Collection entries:
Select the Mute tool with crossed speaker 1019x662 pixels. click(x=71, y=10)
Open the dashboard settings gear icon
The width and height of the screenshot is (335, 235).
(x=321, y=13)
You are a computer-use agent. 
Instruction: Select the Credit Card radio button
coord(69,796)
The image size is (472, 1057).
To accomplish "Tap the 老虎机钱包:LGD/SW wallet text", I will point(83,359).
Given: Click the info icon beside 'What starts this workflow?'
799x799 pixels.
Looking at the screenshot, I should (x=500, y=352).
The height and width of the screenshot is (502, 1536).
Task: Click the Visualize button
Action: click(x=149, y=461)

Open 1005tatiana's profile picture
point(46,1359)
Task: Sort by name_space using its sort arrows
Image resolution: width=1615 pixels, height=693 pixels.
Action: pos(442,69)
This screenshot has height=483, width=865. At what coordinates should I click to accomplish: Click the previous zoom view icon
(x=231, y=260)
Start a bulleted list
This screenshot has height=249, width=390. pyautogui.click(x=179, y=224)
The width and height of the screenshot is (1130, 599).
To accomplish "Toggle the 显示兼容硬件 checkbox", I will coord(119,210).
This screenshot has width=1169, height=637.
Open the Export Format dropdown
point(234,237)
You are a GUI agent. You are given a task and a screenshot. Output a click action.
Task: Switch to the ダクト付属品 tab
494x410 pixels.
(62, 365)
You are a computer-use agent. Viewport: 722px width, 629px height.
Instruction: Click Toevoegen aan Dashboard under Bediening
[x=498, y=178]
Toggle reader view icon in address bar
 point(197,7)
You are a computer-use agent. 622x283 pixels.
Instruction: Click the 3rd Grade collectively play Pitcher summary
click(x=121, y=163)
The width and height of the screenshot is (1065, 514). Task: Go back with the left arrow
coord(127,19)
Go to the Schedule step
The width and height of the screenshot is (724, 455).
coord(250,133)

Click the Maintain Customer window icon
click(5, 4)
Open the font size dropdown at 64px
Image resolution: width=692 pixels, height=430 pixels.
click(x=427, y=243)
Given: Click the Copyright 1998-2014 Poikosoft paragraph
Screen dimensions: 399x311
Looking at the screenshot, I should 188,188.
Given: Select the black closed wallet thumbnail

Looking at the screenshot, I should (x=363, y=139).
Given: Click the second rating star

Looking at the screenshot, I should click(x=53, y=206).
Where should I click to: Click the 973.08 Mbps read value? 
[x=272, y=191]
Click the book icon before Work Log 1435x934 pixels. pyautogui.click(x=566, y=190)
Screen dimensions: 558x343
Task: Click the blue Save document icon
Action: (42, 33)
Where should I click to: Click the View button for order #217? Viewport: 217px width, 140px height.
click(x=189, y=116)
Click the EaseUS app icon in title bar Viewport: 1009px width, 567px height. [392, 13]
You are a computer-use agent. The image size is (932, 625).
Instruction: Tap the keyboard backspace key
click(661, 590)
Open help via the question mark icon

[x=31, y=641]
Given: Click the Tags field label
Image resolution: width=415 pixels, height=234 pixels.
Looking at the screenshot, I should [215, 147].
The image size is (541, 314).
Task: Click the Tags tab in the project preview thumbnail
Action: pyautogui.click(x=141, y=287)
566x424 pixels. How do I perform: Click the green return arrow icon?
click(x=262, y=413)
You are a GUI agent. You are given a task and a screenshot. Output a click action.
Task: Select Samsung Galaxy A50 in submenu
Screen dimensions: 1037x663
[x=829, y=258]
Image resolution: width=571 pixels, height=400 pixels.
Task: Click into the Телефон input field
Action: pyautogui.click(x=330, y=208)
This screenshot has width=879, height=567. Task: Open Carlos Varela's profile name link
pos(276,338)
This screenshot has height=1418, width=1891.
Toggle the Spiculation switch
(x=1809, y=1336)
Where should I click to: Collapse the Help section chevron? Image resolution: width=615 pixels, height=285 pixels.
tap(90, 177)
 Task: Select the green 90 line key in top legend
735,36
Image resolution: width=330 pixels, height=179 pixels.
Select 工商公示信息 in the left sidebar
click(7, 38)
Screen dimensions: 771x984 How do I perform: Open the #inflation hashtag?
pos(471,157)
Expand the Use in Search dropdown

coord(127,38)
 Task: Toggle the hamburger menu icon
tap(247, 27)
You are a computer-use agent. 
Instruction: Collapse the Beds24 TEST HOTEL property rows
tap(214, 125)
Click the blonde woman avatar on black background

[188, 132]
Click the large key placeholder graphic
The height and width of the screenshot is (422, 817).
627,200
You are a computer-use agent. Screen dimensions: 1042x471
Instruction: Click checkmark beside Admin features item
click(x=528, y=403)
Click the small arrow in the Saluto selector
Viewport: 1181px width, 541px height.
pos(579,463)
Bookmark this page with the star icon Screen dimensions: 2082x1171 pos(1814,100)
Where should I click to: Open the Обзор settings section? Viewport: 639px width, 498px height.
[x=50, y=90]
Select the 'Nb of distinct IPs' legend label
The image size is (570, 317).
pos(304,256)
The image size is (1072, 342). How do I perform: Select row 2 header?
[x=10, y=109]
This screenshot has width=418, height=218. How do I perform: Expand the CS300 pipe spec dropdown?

### [PROMPT]
Convert the lines of the collection entries above into a JSON list of strings, one string per line and no blank lines. Start at the line containing "566x424 pixels. How" and stop after the line containing "Action: pyautogui.click(x=330, y=208)".

### [RESPONSE TO THIS TASK]
[
  "566x424 pixels. How do I perform: Click the green return arrow icon?",
  "click(x=262, y=413)",
  "You are a GUI agent. You are given a task and a screenshot. Output a click action.",
  "Task: Select Samsung Galaxy A50 in submenu",
  "Screen dimensions: 1037x663",
  "[x=829, y=258]",
  "Image resolution: width=571 pixels, height=400 pixels.",
  "Task: Click into the Телефон input field",
  "Action: pyautogui.click(x=330, y=208)"
]